Only yesterday, The Daily Citizen brought you the story of Daniela Barca, a 14-year-old freshman at Ketchum High School in Hopewell Junction, New York. Her quest to form a Christian club in order to fellowship with other believers at her school was frustrated at every turn by school administrators claiming that they couldn’t allow a “religious club.”

But only a week after the attorneys at First Liberty Institute sent a letter on Daniela’s behalf, the school board reversed its decision. A press release from First Liberty announced the district’s change of heart. Daniela was thrilled. “I am so happy that school officials are going to allow us to start the club at school so we can support each other in our beliefs,” she said.

Keisha Russell, Daniela’s attorney at First Liberty noted, “We are grateful to Wappingers Central school district officials for acting swiftly to ensure that religious students can freely exercise their right to meet together at school.”

We celebrate Daniela’s victory. But the larger question raised in cases like Daniela’s is why, assuming even a passing knowledge of the First Amendment or the Equal Access Act, school districts across the country keep denying basic religious freedoms to their students. The Daily Citizen spoke with attorney Russell about the bigger picture.

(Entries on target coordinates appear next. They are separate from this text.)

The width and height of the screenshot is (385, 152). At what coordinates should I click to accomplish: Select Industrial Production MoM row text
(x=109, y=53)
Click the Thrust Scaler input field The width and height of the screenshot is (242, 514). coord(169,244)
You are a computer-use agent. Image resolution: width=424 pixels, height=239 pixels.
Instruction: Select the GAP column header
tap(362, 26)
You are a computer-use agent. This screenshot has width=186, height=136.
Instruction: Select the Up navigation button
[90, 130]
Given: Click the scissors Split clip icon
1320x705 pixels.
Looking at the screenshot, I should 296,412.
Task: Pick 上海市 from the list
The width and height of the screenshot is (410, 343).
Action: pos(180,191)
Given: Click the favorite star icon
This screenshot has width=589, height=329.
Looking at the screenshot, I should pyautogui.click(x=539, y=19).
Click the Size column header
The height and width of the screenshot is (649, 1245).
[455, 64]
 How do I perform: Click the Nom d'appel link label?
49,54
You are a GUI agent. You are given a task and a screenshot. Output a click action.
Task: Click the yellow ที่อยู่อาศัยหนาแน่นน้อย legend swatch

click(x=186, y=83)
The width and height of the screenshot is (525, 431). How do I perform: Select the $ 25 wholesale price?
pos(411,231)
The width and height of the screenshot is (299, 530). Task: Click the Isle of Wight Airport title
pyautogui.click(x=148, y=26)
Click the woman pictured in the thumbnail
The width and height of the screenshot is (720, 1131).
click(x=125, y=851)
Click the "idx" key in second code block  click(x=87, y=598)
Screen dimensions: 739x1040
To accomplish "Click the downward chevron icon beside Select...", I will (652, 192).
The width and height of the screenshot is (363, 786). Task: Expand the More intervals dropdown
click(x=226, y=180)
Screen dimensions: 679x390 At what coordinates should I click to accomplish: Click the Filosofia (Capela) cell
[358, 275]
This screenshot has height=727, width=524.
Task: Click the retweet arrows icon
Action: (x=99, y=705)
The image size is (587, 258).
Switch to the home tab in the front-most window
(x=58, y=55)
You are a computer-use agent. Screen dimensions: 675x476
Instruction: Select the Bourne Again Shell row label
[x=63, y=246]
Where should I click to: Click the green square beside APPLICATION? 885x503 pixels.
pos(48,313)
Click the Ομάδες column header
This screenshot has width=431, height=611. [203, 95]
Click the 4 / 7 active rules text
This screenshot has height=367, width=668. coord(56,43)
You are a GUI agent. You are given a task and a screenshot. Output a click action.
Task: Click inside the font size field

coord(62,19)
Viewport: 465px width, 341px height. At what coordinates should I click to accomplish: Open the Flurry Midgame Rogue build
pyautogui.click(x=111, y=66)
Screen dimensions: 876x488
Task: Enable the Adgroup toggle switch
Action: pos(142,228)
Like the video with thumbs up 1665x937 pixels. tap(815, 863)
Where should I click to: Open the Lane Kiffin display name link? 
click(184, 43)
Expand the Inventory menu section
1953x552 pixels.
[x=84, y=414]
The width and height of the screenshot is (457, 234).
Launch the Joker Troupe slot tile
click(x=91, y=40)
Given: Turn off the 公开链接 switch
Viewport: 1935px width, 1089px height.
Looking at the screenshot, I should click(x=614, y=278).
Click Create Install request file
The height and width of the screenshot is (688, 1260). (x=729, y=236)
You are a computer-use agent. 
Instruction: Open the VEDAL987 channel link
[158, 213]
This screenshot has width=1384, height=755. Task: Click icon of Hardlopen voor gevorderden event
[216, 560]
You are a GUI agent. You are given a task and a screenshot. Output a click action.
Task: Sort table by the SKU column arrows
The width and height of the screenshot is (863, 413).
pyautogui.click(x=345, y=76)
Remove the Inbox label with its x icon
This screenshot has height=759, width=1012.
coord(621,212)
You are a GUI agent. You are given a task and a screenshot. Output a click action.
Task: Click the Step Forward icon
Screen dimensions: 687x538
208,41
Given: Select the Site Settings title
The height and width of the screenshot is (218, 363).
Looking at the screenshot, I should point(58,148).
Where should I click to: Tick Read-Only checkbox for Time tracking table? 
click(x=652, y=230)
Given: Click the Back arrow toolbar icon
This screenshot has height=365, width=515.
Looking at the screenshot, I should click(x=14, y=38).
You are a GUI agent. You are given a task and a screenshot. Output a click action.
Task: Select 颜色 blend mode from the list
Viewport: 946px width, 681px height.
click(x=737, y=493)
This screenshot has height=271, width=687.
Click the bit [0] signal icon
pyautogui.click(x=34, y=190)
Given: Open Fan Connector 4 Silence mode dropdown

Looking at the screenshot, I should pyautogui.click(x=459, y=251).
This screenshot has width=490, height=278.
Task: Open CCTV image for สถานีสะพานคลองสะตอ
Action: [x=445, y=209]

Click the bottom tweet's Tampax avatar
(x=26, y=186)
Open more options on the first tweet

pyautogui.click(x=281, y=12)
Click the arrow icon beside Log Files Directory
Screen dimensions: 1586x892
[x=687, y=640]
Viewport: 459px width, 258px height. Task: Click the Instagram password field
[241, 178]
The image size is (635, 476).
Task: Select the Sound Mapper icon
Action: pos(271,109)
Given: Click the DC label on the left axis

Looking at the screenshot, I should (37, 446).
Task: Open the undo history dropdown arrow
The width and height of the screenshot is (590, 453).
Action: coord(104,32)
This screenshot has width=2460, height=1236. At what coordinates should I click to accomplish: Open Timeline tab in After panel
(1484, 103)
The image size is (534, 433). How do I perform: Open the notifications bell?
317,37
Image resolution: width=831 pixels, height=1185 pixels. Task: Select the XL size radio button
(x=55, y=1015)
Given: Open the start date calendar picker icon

“It hard to say” she responded when asked why these cases keep recurring. “I think this is always going to be the challenge for Americans – to keep our religious freedom. We must hold government accountable for the freedoms that it promised us in the Constitution and our founding documents. And the only way to do that is to continue to advocate for them. I think it’s a lot easier for government officials to suppress religious freedom than it is for them to uphold that right. And they’re only going to uphold that right if we make them.”

Is there any way to break the seemingly continuous cycle of school after school violating their students’ guarantees of free speech and religious liberty? Russell suggests that schools add religious freedom to their curriculum.

“We should celebrate that as much as we celebrate anything else culturally that we advance in education,” Russell said. “I think in order to have a society that really understands the Constitution, understands how important those freedoms are, we have to uphold those freedoms when those students are young, so they can see how important they are and can see the value in religious freedom and all the freedoms in the Constitution.”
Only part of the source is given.